(Stored data)

===

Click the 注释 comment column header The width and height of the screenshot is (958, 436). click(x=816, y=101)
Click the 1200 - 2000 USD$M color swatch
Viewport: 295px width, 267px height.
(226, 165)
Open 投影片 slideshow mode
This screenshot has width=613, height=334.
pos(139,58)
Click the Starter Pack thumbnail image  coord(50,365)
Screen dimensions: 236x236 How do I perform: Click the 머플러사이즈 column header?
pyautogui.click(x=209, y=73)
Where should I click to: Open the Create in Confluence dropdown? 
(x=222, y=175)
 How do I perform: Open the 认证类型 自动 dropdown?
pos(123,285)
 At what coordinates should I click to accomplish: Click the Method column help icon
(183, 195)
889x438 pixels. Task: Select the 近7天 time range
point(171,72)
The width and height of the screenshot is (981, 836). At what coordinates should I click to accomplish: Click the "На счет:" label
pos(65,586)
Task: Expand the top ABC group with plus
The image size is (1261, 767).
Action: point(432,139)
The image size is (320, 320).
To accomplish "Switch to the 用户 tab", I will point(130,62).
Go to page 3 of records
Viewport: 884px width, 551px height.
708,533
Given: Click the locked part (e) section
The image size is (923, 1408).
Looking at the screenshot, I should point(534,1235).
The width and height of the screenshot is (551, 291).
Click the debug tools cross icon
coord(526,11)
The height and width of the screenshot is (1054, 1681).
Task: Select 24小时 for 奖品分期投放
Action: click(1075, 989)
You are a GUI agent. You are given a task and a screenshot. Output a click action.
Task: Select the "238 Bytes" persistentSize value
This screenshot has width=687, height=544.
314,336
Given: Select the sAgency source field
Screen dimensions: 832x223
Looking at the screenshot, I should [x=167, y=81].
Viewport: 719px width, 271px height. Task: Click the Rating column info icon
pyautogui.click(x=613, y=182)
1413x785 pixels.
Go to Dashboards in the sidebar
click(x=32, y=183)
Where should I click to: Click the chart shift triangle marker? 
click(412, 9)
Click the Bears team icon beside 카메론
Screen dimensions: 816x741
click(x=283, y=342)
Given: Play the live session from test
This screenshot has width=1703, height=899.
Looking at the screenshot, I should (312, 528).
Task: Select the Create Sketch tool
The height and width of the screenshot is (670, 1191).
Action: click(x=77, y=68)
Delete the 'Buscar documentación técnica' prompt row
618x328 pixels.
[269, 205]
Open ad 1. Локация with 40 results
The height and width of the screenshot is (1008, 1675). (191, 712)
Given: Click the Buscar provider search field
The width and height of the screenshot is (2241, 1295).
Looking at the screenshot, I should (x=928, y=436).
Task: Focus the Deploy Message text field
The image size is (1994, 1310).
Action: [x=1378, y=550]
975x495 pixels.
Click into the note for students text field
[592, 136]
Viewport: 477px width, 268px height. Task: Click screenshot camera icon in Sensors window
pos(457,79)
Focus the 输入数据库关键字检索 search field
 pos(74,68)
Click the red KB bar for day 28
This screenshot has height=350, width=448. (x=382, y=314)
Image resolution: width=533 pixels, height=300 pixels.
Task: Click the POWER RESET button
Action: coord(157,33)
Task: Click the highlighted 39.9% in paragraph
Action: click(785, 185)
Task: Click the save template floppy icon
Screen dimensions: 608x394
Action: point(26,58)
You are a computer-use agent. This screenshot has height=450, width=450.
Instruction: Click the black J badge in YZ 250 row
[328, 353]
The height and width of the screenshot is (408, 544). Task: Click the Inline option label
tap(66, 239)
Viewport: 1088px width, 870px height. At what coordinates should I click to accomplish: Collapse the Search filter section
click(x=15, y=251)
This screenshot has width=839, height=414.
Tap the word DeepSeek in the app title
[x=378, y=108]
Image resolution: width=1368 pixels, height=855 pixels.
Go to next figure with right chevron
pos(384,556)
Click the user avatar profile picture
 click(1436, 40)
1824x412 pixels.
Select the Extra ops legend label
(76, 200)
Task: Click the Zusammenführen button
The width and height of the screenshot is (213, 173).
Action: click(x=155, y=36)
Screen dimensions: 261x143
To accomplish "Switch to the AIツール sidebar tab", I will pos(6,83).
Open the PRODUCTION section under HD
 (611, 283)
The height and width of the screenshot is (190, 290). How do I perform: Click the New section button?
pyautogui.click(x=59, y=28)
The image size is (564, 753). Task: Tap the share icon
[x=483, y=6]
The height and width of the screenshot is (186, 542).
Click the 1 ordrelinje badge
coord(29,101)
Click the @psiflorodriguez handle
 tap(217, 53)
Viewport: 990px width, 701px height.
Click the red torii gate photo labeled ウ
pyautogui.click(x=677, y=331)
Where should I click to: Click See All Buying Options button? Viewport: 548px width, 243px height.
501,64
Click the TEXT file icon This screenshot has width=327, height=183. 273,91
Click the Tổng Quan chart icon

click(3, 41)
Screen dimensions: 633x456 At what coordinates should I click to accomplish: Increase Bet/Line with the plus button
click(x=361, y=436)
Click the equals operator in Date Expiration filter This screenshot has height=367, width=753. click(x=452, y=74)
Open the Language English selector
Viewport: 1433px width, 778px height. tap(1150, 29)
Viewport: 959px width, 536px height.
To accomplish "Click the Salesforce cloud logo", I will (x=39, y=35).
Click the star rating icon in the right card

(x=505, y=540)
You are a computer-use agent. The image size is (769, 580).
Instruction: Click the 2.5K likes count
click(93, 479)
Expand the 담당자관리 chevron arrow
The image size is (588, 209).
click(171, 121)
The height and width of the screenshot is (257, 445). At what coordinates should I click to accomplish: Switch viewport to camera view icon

===

CHALLENGE
Output every line of the items above as a JSON list of strings, one string per line, leaving out blank lines.

EXERCISE RESPONSE
[
  "Click the 注释 comment column header The width and height of the screenshot is (958, 436). click(x=816, y=101)",
  "Click the 1200 - 2000 USD$M color swatch",
  "Viewport: 295px width, 267px height.",
  "(226, 165)",
  "Open 投影片 slideshow mode",
  "This screenshot has width=613, height=334.",
  "pos(139,58)",
  "Click the Starter Pack thumbnail image  coord(50,365)",
  "Screen dimensions: 236x236 How do I perform: Click the 머플러사이즈 column header?",
  "pyautogui.click(x=209, y=73)",
  "Where should I click to: Open the Create in Confluence dropdown? ",
  "(x=222, y=175)",
  " How do I perform: Open the 认证类型 自动 dropdown?",
  "pos(123,285)",
  " At what coordinates should I click to accomplish: Click the Method column help icon",
  "(183, 195)",
  "889x438 pixels. Task: Select the 近7天 time range",
  "point(171,72)",
  "The width and height of the screenshot is (981, 836). At what coordinates should I click to accomplish: Click the \"На счет:\" label",
  "pos(65,586)",
  "Task: Expand the top ABC group with plus",
  "The image size is (1261, 767).",
  "Action: point(432,139)",
  "The image size is (320, 320).",
  "To accomplish \"Switch to the 用户 tab\", I will point(130,62).",
  "Go to page 3 of records",
  "Viewport: 884px width, 551px height.",
  "708,533",
  "Given: Click the locked part (e) section",
  "The image size is (923, 1408).",
  "Looking at the screenshot, I should point(534,1235).",
  "The width and height of the screenshot is (551, 291).",
  "Click the debug tools cross icon",
  "coord(526,11)",
  "The height and width of the screenshot is (1054, 1681).",
  "Task: Select 24小时 for 奖品分期投放",
  "Action: click(1075, 989)",
  "You are a GUI agent. You are given a task and a screenshot. Output a click action.",
  "Task: Select the \"238 Bytes\" persistentSize value",
  "This screenshot has width=687, height=544.",
  "314,336",
  "Given: Select the sAgency source field",
  "Screen dimensions: 832x223",
  "Looking at the screenshot, I should [x=167, y=81].",
  "Viewport: 719px width, 271px height. Task: Click the Rating column info icon",
  "pyautogui.click(x=613, y=182)",
  "1413x785 pixels.",
  "Go to Dashboards in the sidebar",
  "click(x=32, y=183)",
  "Where should I click to: Click the chart shift triangle marker? ",
  "click(412, 9)",
  "Click the Bears team icon beside 카메론",
  "Screen dimensions: 816x741",
  "click(x=283, y=342)",
  "Given: Play the live session from test",
  "This screenshot has width=1703, height=899.",
  "Looking at the screenshot, I should (312, 528).",
  "Task: Select the Create Sketch tool",
  "The height and width of the screenshot is (670, 1191).",
  "Action: click(x=77, y=68)",
  "Delete the 'Buscar documentación técnica' prompt row",
  "618x328 pixels.",
  "[269, 205]",
  "Open ad 1. Локация with 40 results",
  "The height and width of the screenshot is (1008, 1675). (191, 712)",
  "Given: Click the Buscar provider search field",
  "The width and height of the screenshot is (2241, 1295).",
  "Looking at the screenshot, I should (x=928, y=436).",
  "Task: Focus the Deploy Message text field",
  "The image size is (1994, 1310).",
  "Action: [x=1378, y=550]",
  "975x495 pixels.",
  "Click into the note for students text field",
  "[592, 136]",
  "Viewport: 477px width, 268px height. Task: Click screenshot camera icon in Sensors window",
  "pos(457,79)",
  "Focus the 输入数据库关键字检索 search field",
  " pos(74,68)",
  "Click the red KB bar for day 28",
  "This screenshot has height=350, width=448. (x=382, y=314)",
  "Image resolution: width=533 pixels, height=300 pixels.",
  "Task: Click the POWER RESET button",
  "Action: coord(157,33)",
  "Task: Click the highlighted 39.9% in paragraph",
  "Action: click(785, 185)",
  "Task: Click the save template floppy icon",
  "Screen dimensions: 608x394",
  "Action: point(26,58)",
  "You are a computer-use agent. This screenshot has height=450, width=450.",
  "Instruction: Click the black J badge in YZ 250 row",
  "[328, 353]",
  "The height and width of the screenshot is (408, 544). Task: Click the Inline option label",
  "tap(66, 239)",
  "Viewport: 1088px width, 870px height. At what coordinates should I click to accomplish: Collapse the Search filter section",
  "click(x=15, y=251)",
  "This screenshot has width=839, height=414.",
  "Tap the word DeepSeek in the app title",
  "[x=378, y=108]",
  "Image resolution: width=1368 pixels, height=855 pixels.",
  "Go to next figure with right chevron",
  "pos(384,556)",
  "Click the user avatar profile picture",
  " click(1436, 40)",
  "1824x412 pixels.",
  "Select the Extra ops legend label",
  "(76, 200)",
  "Task: Click the Zusammenführen button",
  "The width and height of the screenshot is (213, 173).",
  "Action: click(x=155, y=36)",
  "Screen dimensions: 261x143",
  "To accomplish \"Switch to the AIツール sidebar tab\", I will pos(6,83).",
  "Open the PRODUCTION section under HD",
  " (611, 283)",
  "The height and width of the screenshot is (190, 290). How do I perform: Click the New section button?",
  "pyautogui.click(x=59, y=28)",
  "The image size is (564, 753). Task: Tap the share icon",
  "[x=483, y=6]",
  "The height and width of the screenshot is (186, 542).",
  "Click the 1 ordrelinje badge",
  "coord(29,101)",
  "Click the @psiflorodriguez handle",
  " tap(217, 53)",
  "Viewport: 990px width, 701px height.",
  "Click the red torii gate photo labeled ウ",
  "pyautogui.click(x=677, y=331)",
  "Where should I click to: Click See All Buying Options button? Viewport: 548px width, 243px height.",
  "501,64",
  "Click the TEXT file icon This screenshot has width=327, height=183. 273,91",
  "Click the Tổng Quan chart icon",
  "click(3, 41)",
  "Screen dimensions: 633x456 At what coordinates should I click to accomplish: Increase Bet/Line with the plus button",
  "click(x=361, y=436)",
  "Click the equals operator in Date Expiration filter This screenshot has height=367, width=753. click(x=452, y=74)",
  "Open the Language English selector",
  "Viewport: 1433px width, 778px height. tap(1150, 29)",
  "Viewport: 959px width, 536px height.",
  "To accomplish \"Click the Salesforce cloud logo\", I will (x=39, y=35).",
  "Click the star rating icon in the right card",
  "(x=505, y=540)",
  "You are a computer-use agent. The image size is (769, 580).",
  "Instruction: Click the 2.5K likes count",
  "click(93, 479)",
  "Expand the 담당자관리 chevron arrow",
  "The image size is (588, 209).",
  "click(171, 121)",
  "The height and width of the screenshot is (257, 445). At what coordinates should I click to accomplish: Switch viewport to camera view icon"
]